Monitoring and Data Visualization System Development
A monitoring system collects metrics, events, and logs from various sources (servers, applications, IoT devices, business processes) and provides tools for anomaly detection, alert configuration, and real-time visualization.
Monitoring stack
Developing a custom stack makes sense when ready-made solutions (Grafana + Prometheus) are insufficient: you need non-standard visualization, business context (not just technical metrics), or built-in monitoring as a product feature (embedded monitoring).
Architectural components:
Data sources (servers, IoT, API)
↓ push/pull
Collector (Vector, Fluentd, custom agent)
↓
Time-Series DB (InfluxDB, TimescaleDB, ClickHouse)
↓
Query Engine + Alert Engine
↓
Visualization (WebSocket → React dashboard)
Time-Series databases
TimescaleDB is a PostgreSQL extension. Hypertable automatically partitions data by time:
-- Creating a time-series table
SELECT create_hypertable('metrics', 'time');
-- Fast insertion
INSERT INTO metrics (time, device_id, temperature, humidity)
VALUES (NOW(), 'sensor_42', 23.5, 61.2);
-- Aggregation with time_bucket
SELECT time_bucket('5 minutes', time) AS bucket,
AVG(temperature) AS avg_temp
FROM metrics
WHERE device_id = 'sensor_42'
AND time > NOW() - INTERVAL '24 hours'
GROUP BY bucket ORDER BY bucket;
InfluxDB is a specialized TSDB with SQL-like Flux language.
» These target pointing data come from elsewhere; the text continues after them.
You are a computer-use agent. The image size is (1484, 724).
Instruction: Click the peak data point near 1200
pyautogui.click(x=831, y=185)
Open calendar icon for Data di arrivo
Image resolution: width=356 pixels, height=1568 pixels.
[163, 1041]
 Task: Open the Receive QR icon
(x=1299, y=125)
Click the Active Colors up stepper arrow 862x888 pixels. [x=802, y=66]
Good for IoT scenarios.
ClickHouse is a columnar database, optimal for high event volumes (billions of rows).
Real-time updates
Real-time visualization requires WebSocket or SSE:
// WebSocket subscription to a metric
const ws = new WebSocket('wss://monitor.example.com/stream');
ws.send(JSON.stringify({
subscribe: ['cpu_usage', 'memory_usage'],
device_id: 'server_01',
interval: 5000
}));
ws.onmessage = ({ data }) => {
const metric = JSON.parse(data);
updateChart(metric.name, metric.value, metric.timestamp);
};
The server publishes new values from the time-series DB every N seconds via Redis Pub/Sub or Apache Kafka.
Alert system
An alert is a rule: "if metric X exceeds threshold Y for Z minutes → notify". Alert types:
-
Threshold:
cpu_usage > 90% for 5 minutes - Anomaly detection: deviation from historical normal by N standard deviations
- Absence: metric not received for N minutes (device not responding)
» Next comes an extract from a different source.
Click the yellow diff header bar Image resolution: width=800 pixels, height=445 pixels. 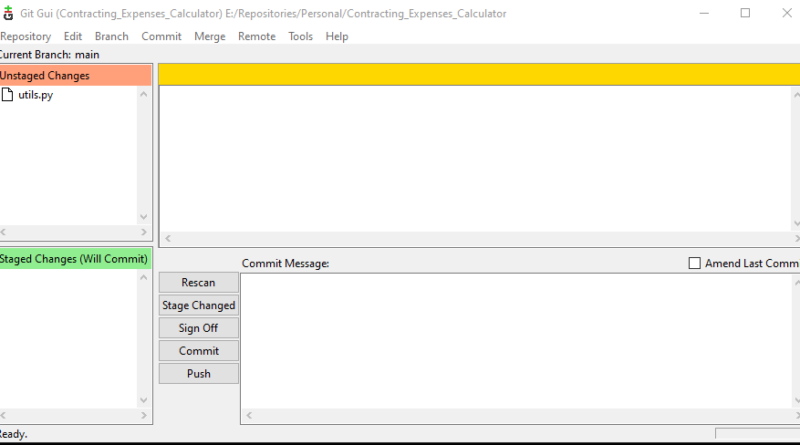[478, 74]
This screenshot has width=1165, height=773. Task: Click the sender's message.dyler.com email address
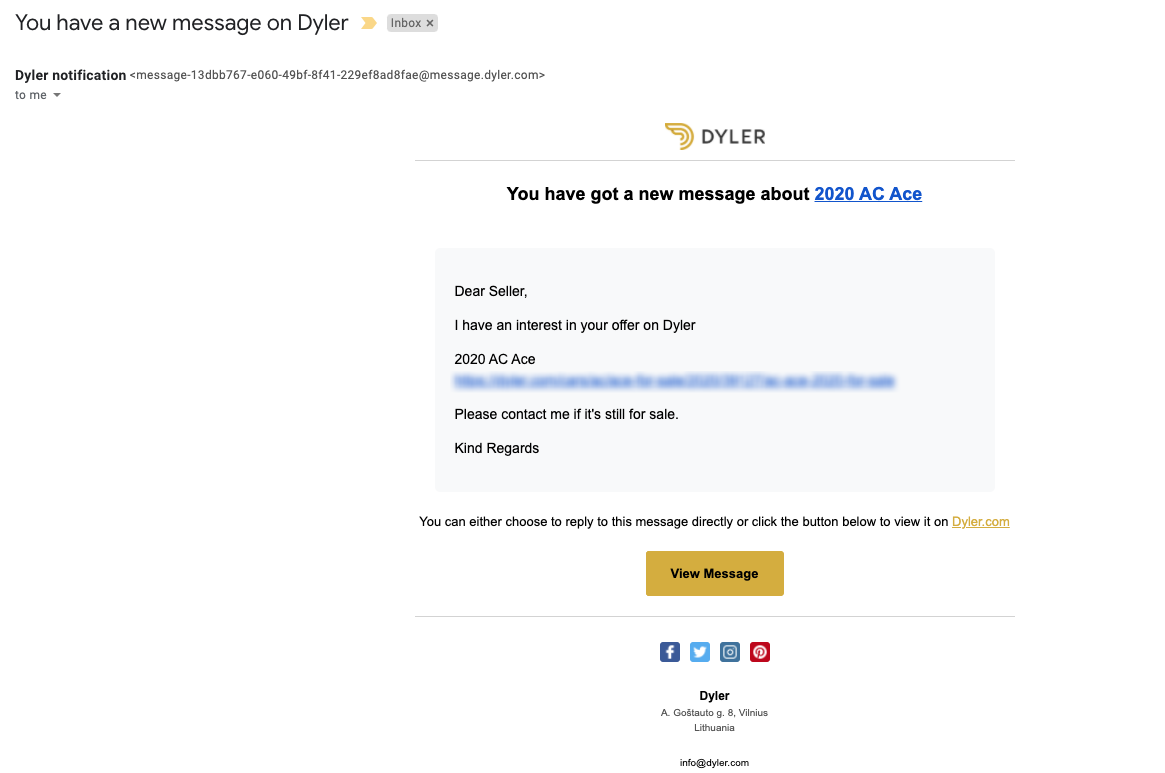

- Rate of change: metric increased/decreased by more than X% per period
Notification channels: email, Telegram, Slack, PagerDuty, SMS, webhook.
Annotations and context
Annotations are markers on temporal graphs explaining anomalies: new version deployment, planned maintenance, incident. They help understand: "here the metric spiked because we deployed v2.3".
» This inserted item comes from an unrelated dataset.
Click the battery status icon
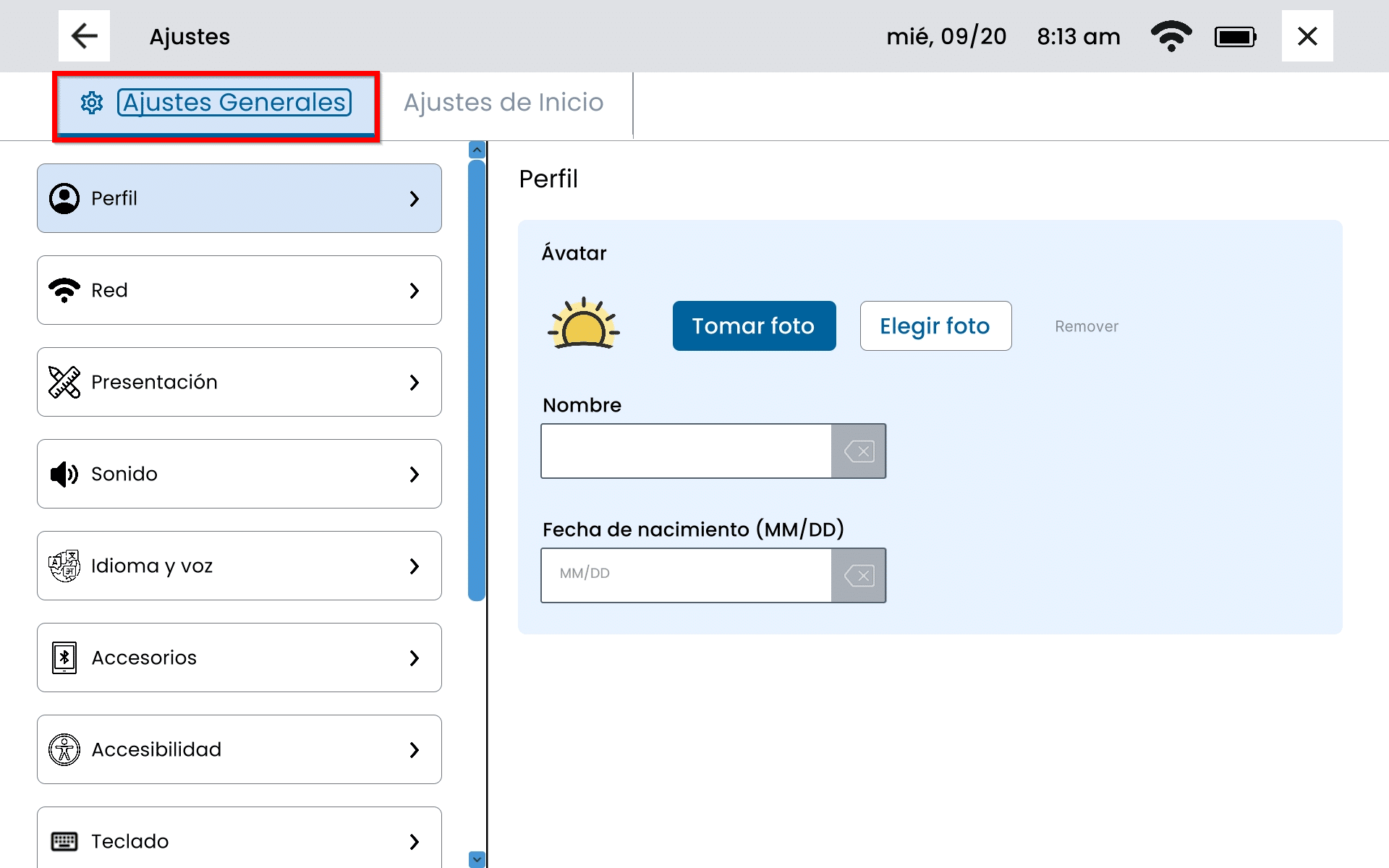click(x=1235, y=36)
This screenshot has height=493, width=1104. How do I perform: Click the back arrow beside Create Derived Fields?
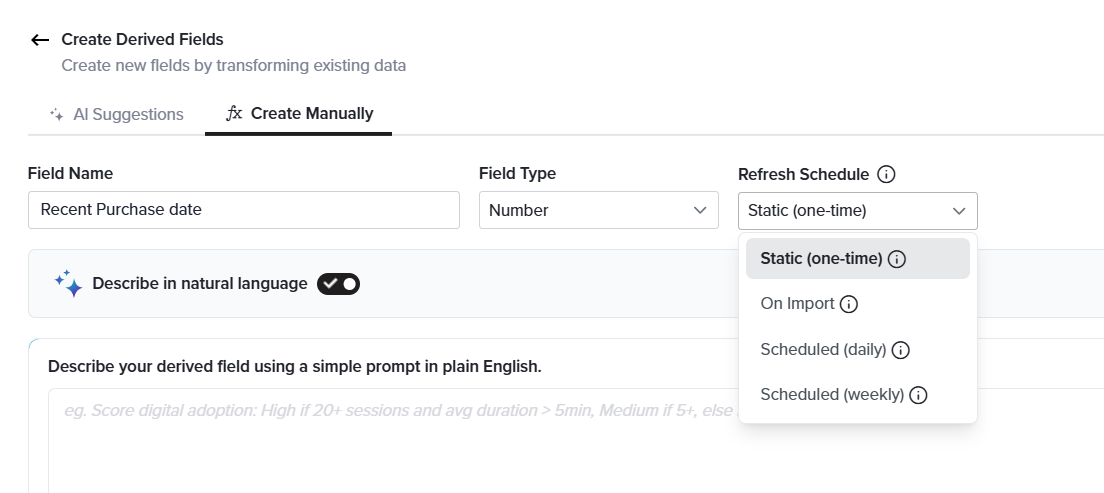(40, 40)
CREATE TABLE annotations (
id, title, description TEXT,
tags TEXT[], start_time, end_time,
created_by
);
IoT visualization
For industrial monitoring and IoT scenarios, specialized visualizations are often needed:
- Heatmap — distribution of values over time
- Gauge — current value with color zones (green/yellow/red)
- Topology map — object layout with color status (SCADA-like)
- Geo-map — device locations with color status
Data retention
Time-series data grows fast. Retention policy:
- Raw data (every second): 7 days
- Aggregated by minute: 90 days
- Aggregated by hour: 2 years
- Daily aggregates: unlimited
In TimescaleDB, configured via add_retention_policy:
SELECT add_retention_policy('metrics', INTERVAL '7 days');
Timeline
MVP (metric collection, basic charts, threshold alerts): 6–8 weeks. Full system with anomaly detection, IoT visualization, custom dashboards and PagerDuty integration: 4–6 months.